Better Together: Preventing pressure injuries in the PICU
Last year, faculty and staff in the pediatric intensive care unit were noticing a concerning trend: Many of the critically-ill patients with non-invasive ventilation were experiencing pressure injuries during their stay.
“Our quality indicators showed that pressure injuries were fairly common among our patients with non-invasive ventilators, and it was something that we wanted to find a solution for,” said Tonie Owens, R.N., clinical nurse specialist in the PICU. “So we brought together experts from a variety of fields — nurses, respiratory therapists, doctors and quality specialists — to completely rethink the way we were providing care.”
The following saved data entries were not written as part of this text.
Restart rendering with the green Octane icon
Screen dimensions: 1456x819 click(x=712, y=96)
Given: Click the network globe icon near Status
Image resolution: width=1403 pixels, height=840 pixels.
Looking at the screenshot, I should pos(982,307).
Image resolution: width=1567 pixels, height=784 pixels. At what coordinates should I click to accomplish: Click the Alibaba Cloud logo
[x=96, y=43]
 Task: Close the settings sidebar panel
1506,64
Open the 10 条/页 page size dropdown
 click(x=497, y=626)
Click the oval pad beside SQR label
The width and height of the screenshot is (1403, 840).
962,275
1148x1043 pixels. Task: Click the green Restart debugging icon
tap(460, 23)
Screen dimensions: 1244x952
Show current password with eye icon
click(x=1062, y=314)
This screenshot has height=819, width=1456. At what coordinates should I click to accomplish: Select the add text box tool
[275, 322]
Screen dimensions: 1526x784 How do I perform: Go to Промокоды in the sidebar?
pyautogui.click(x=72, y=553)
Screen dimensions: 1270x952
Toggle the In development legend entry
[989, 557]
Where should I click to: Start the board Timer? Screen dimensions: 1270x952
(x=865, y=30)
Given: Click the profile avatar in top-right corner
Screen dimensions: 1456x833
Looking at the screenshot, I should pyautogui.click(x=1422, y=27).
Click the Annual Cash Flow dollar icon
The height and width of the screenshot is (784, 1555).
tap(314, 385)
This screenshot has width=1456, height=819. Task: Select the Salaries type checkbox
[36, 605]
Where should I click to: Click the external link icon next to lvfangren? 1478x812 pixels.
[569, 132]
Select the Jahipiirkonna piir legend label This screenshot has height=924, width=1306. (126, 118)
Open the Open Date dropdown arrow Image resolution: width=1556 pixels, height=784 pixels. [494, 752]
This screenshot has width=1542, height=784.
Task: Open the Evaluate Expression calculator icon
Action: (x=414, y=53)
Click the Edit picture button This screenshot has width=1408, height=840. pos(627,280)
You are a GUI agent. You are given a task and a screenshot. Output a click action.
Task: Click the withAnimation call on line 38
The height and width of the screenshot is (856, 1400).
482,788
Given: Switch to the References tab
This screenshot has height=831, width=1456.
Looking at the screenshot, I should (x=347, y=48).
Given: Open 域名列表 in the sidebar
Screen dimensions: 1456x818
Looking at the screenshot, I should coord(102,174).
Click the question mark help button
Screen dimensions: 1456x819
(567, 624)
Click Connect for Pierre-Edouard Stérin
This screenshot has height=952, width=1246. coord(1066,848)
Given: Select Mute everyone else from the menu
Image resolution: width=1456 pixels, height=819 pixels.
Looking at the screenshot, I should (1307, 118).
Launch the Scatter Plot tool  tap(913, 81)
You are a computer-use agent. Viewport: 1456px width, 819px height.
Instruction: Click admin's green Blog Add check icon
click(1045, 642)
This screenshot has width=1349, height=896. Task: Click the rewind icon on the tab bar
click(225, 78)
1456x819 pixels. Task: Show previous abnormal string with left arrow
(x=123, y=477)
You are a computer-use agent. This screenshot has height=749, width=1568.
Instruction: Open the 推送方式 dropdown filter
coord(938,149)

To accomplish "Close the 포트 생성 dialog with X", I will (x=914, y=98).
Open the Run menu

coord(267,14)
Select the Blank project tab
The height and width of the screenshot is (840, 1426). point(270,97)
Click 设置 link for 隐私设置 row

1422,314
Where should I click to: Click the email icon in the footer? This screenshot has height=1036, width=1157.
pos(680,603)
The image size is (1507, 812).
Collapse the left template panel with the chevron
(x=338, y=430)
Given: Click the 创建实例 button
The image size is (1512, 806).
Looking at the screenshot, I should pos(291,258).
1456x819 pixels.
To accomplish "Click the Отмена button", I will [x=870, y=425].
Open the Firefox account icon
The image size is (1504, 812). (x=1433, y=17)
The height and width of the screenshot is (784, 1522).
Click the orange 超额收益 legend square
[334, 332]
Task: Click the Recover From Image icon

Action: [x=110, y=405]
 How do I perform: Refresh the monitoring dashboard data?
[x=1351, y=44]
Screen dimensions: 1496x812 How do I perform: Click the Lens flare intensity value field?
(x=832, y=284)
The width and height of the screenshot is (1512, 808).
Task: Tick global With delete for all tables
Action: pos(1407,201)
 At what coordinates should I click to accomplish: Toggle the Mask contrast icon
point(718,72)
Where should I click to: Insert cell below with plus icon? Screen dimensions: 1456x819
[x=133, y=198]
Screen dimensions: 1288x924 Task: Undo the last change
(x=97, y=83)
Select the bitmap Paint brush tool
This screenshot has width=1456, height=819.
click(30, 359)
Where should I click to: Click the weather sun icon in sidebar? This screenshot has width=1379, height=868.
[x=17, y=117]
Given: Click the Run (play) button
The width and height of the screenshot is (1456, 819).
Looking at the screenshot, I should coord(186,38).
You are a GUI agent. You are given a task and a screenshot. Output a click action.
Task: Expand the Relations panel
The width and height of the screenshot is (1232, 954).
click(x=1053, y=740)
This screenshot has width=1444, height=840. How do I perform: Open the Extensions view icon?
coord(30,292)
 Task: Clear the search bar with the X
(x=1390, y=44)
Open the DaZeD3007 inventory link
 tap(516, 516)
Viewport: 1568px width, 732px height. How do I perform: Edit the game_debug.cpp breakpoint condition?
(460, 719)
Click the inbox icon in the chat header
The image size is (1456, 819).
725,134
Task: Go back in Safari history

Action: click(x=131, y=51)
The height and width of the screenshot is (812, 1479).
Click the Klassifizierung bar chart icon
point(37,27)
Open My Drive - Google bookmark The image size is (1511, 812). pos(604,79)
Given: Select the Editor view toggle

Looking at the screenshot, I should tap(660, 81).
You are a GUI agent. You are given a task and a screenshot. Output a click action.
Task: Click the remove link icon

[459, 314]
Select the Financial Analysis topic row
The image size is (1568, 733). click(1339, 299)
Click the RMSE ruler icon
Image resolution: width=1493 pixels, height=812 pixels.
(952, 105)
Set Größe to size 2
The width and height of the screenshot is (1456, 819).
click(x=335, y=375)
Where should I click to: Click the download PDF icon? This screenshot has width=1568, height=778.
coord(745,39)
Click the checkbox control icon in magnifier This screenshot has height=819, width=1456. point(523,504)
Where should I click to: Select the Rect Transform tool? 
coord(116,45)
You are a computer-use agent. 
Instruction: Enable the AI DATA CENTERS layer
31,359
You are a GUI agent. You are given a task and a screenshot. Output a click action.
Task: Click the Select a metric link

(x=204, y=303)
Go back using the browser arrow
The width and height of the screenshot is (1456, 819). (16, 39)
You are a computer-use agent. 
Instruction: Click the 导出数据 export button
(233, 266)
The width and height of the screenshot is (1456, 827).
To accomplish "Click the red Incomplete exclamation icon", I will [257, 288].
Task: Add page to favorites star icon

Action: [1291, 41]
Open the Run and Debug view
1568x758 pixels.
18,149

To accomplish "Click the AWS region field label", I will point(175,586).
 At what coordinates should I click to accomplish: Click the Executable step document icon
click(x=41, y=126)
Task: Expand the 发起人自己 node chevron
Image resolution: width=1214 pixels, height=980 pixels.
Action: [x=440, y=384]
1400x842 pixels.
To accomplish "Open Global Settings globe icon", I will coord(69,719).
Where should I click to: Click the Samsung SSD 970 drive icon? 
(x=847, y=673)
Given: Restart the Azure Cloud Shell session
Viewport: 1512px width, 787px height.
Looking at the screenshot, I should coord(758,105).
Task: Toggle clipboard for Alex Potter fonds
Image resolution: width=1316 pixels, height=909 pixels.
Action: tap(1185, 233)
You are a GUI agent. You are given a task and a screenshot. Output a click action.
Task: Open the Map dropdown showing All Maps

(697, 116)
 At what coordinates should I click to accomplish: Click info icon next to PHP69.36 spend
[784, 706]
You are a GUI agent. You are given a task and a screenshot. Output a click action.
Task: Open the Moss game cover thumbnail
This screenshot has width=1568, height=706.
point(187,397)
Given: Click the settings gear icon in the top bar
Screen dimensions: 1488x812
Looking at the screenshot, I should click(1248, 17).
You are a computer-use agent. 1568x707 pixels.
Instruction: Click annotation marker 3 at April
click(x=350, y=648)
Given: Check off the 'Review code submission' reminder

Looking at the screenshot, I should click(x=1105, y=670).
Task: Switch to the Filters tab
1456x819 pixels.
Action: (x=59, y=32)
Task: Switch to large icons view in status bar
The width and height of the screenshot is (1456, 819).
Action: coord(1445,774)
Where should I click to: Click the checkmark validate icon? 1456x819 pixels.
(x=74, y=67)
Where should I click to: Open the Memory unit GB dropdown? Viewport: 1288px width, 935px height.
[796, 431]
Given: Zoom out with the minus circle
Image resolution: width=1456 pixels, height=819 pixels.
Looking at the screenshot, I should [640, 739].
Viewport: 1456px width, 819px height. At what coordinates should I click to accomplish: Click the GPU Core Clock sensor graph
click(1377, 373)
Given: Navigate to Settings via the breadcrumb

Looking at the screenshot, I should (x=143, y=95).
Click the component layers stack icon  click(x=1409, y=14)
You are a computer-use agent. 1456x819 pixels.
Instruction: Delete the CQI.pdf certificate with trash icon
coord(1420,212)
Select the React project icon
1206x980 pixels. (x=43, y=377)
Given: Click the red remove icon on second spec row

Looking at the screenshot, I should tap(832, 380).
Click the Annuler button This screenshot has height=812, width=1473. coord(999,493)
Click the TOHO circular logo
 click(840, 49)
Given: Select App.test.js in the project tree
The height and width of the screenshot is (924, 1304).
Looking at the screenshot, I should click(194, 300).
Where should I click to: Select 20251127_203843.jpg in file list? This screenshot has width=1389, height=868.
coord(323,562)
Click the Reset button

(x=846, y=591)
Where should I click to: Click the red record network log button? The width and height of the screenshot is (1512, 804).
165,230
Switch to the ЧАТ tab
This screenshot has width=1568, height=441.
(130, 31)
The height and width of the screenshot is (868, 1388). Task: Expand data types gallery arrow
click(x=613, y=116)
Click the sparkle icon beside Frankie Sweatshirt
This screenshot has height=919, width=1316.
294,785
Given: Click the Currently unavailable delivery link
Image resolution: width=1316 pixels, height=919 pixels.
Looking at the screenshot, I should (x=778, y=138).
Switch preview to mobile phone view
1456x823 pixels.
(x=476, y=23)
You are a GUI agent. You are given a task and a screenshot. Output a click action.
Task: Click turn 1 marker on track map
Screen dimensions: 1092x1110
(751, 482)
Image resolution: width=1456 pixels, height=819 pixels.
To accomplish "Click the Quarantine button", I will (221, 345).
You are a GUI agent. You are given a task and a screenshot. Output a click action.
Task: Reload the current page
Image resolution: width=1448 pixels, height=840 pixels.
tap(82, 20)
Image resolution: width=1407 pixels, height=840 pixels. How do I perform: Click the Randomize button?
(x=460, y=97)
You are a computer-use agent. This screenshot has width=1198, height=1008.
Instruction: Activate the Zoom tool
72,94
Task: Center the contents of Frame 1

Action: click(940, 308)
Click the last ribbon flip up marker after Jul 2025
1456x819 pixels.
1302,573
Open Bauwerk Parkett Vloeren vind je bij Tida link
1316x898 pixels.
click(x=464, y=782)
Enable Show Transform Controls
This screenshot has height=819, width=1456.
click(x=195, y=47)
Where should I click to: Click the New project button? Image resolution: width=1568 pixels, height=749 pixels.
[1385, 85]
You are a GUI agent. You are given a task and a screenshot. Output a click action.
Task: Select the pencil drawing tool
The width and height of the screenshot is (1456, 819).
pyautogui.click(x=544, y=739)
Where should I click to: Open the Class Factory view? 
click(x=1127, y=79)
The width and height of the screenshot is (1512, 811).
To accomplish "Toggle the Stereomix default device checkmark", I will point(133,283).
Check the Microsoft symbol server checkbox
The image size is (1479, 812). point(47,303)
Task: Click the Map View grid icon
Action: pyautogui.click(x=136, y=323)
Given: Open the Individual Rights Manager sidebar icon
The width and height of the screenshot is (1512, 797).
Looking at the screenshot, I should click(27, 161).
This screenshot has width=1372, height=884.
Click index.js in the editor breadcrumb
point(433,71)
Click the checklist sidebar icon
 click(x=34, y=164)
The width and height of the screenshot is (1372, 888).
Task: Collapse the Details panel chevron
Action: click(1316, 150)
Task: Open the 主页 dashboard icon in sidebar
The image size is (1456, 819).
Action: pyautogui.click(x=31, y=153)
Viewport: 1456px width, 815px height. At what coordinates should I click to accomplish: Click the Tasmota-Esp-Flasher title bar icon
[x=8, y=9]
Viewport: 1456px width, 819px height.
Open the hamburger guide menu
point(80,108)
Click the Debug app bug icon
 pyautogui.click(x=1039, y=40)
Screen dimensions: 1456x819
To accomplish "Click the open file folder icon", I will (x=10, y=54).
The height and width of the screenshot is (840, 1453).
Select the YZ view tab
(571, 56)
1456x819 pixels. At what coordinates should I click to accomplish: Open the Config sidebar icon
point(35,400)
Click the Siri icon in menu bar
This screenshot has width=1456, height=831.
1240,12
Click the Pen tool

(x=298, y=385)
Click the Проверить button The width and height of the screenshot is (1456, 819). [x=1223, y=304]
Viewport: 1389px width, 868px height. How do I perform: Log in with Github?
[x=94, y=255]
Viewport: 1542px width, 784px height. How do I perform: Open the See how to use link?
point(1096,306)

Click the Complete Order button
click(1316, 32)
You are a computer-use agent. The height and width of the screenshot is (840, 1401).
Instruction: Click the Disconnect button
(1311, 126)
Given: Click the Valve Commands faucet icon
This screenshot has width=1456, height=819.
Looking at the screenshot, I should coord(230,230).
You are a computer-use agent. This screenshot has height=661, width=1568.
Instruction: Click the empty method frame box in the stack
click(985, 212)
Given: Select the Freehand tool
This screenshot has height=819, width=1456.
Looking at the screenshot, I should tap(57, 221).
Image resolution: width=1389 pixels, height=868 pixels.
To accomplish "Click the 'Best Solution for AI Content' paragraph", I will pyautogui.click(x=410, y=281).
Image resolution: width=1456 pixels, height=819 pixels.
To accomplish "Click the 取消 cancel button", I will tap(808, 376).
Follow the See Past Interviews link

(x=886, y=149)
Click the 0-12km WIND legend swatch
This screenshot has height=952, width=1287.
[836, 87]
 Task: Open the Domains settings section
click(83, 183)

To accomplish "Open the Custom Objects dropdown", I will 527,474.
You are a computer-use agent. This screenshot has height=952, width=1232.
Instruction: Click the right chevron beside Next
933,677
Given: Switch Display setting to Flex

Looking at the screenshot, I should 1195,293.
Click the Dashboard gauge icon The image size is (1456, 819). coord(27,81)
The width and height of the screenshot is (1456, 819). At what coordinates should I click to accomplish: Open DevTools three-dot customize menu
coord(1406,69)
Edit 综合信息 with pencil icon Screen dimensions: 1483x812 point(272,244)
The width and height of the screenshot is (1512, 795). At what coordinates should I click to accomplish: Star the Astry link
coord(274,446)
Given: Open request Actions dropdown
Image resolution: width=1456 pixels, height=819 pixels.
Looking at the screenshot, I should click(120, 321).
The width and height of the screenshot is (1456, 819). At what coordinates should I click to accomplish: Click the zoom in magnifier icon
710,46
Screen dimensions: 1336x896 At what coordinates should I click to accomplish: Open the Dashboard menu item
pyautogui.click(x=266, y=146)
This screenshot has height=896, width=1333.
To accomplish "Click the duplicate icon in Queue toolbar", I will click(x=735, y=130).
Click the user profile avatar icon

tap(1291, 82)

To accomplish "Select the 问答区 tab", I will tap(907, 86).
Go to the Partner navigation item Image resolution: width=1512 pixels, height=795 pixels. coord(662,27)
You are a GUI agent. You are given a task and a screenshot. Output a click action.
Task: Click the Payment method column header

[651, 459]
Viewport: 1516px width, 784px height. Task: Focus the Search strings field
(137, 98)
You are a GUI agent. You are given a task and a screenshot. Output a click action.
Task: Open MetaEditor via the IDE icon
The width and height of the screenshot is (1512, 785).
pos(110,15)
The results speak for themselves. Over the past 10 months, only one pressure injury from non-invasive ventilation has been reported, a significant drop from the months before.
Identifying best practices
When the patient safety problem was identified, a PICU nurse began researching best practices regarding skin injuries, with a focus on respiratory devices.
She brought her findings to unit committees, where they collaborated to meet the needs of patients and clinicians at Michigan Medicine. It was a process that involved feedback from a number of different specialists.
“Our respiratory therapists have specialized knowledge related to ventilation, while our nurses have expertise in pressure injury prevention,” Owens said. “By putting our heads together, we were able to find ways to get better outcomes for our patients.”
So what were some of the changes that were implemented?
First, there is now a standard of taking off a patient’s mask every six hours, cleaning the skin underneath it and repositioning it when it is placed back on.
There is also improved education among clinicians, who are now better equipped to spot skin injuries and know when to reposition a mask.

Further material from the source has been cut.